Poels is a remarkably jovial character, a smile never far from his lips and a rider with a ready supply of appalling jokes to keep up spirits. During one boring stage of the 2016 Tour he regaled his teammates and team car with a series of outrageous jokes, proving that race radios do indeed have a place in the World Tour peloton. “Some of them were really bad taste,” recalled sport director Nico Portal, “I was just praying nobody else was on the same frequency of race radio and picking them up! It was so funny.”

More seriously. though, Poels is not simply a mountain climbing lieutenant to Froome. He’s a winner in his own right, with a nice early-season stage race win in the 2016 Tour of Valencia followed, of course, by racking up Sky’s first Monumental classic win in Liege-Bastogne-Liege.

“The win in Spain was a good confidence boost,” he says. “It’s great for morale when hard work pays off and the team knew I wanted to go well in the Ardennes. Those Classics were going to be really important because I wanted to go to the Olympics but the Dutch manager coach was saying like I wasn’t a one-day rider and blah blah blah, that I was more of a stage race type. So I was like, ‘OK I really need to get a result in the Ardennes to show him. So I said to the team in January that I wanted to go to the Olympics, so the Ardennes were going to be important. I was fourth in the Fleche Wallonne, which was my best result there and a pretty good showing, I thought, but then when I won in Liege, well…” Poels laughs at the memory of his Rio-ticket winning sprint in Liege.

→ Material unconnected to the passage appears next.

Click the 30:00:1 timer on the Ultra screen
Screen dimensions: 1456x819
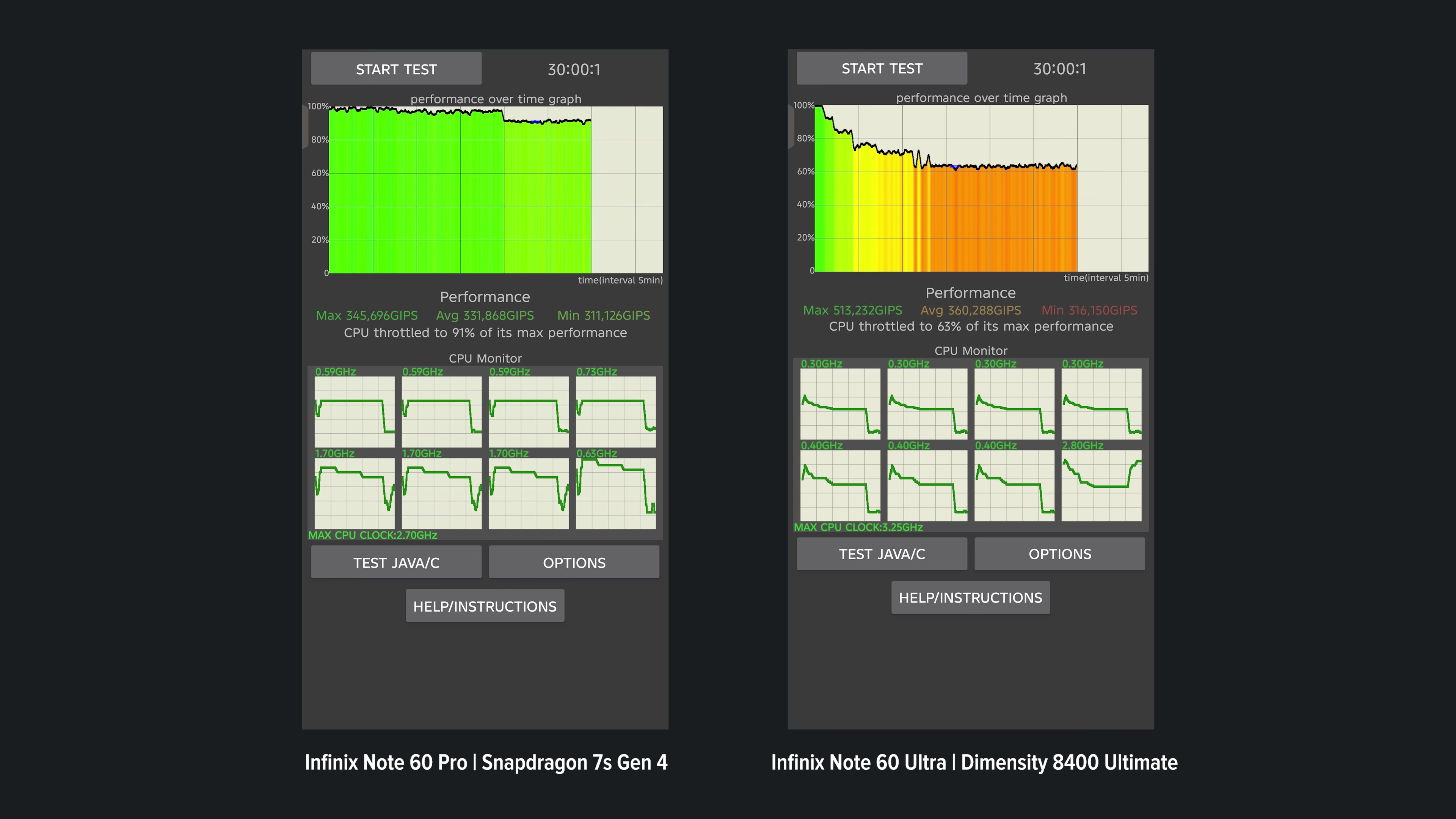1060,68
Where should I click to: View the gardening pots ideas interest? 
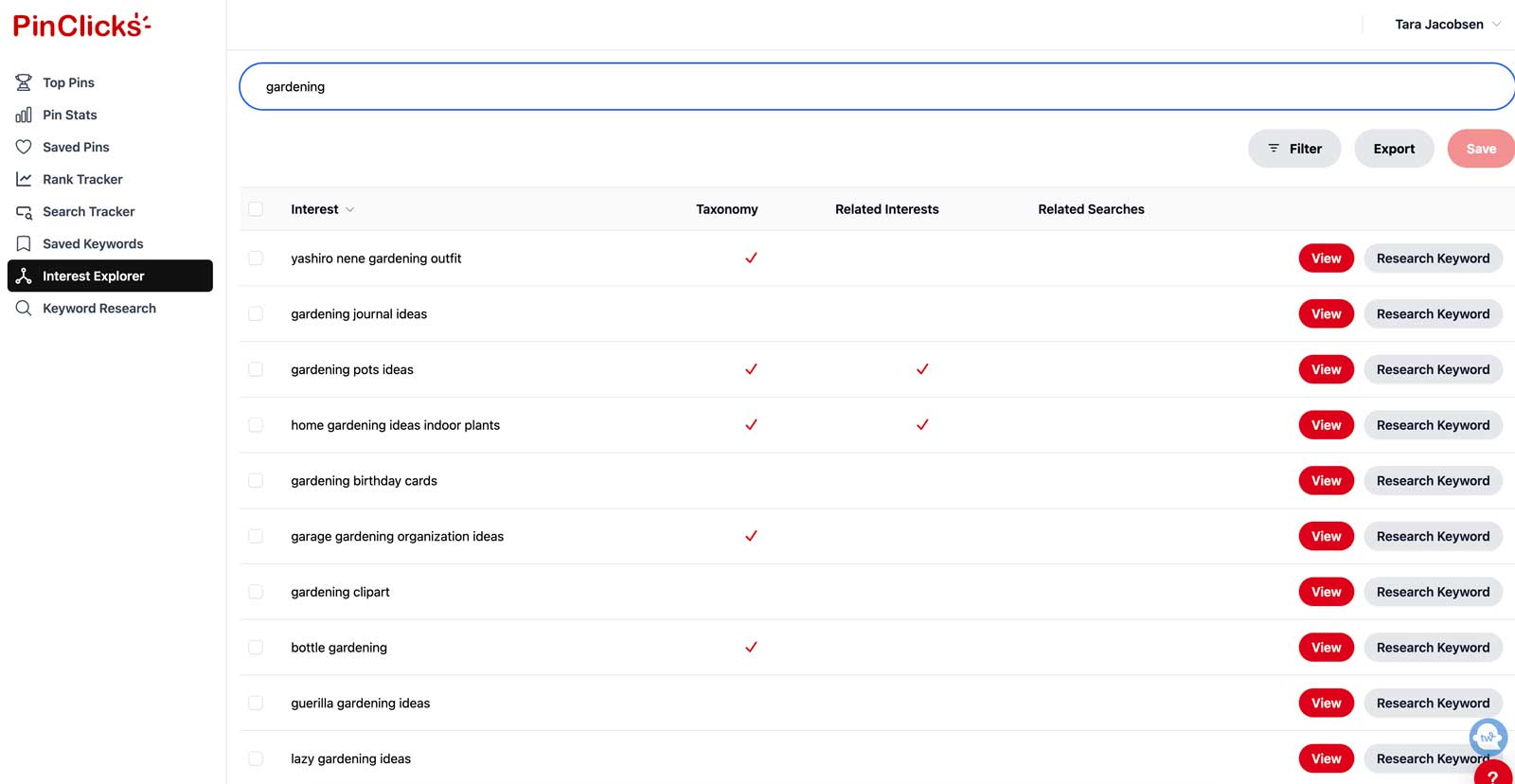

Of course, his Belgian Classic win backed up by other victories in Spain, and strong Tour performances have rekindled dormant ambition in Poels. “Yeah, I can climb and I can do a good time trial” (Poels won the Tour of Valencia time trial and was sixth in a strong field in his national championship) so maybe I can do well in week-long stage races. Why not? Now all you need to do is tell Dave (Brailsford) and Tim (Kerrison) that,” smiles Poels with a laugh that, this time, hints he’s not entirely joking.

“There was talk of doing the Giro this year, even though my goal is to help Chris win the Tour again. In the end its going to be Mikel (Landa) and Geraint (Thomas), so they flicked me for that!” — again punctuated by a laugh — “but one day I’d like to go for the GC in a Grand Tour. The thing is that this is such a strong team, Mikel was third on the podium in the Giro already, so its hard for me to stand up and say, ‘OK, listen, I want to go for the GC’ when I’ve not had results like that before. Hopefully my chance will come. I think the team would be nervous about me doing the Giro before the Tour and then not being 100 per cent for Chris in the Tour.”

The Giro-Tour doubleheader is extremely unlikely, but the early plan for 2017 is to test Poel’s capacity to cope with two Grand Tours in a season.

“The Tour and Vuelta is a possibility, but I’m not sure I can do two Grand Tours at a high level,” he says. “Maybe we’ll try that this season to see how I go. The thing is that riding the Tour is really mentally stressful. To do three weeks at that physical and mental level is hard. When you get to the end of the Tour and tell you, ‘Ah, OK, now the Vuelta,’ that’s mentally tough. You’re not really jumping for joy at that point. If I get the opportunity to lead the team then I really want to prepare the way I do for the Tour. Not just do the Tour and then do the Vuelta to see how it goes. If it went badly you wouldn’t get that opportunity again.”

As one of only two Dutch riders on Sky and the one with a higher profile than Danny Van Poppel, the Bradley Wiggins TUE Fancy Bears hack, Wiggins’ mystery package delivery at the 2011 Dauphine and team principal Dave Brailsford’s subsequent appearance in front of a British parliament select committee, you might expect Poels to have been bombarded by calls about a story that is big news in the UK.

“Yeah, it’s not nice when there’s that stuff going on, it’s not nice to read but it’s not really in my control,” he says. “I can’t do anything about it but I hope they solve it really quickly. For the moment I’m focusing on my training, doing my thing and trying to do good races again. Actually, it’s not like a really big story in the Dutch media. There have been a few things on cycling websites, but not so much in the papers – I haven’t had any calls from Dutch journalists.”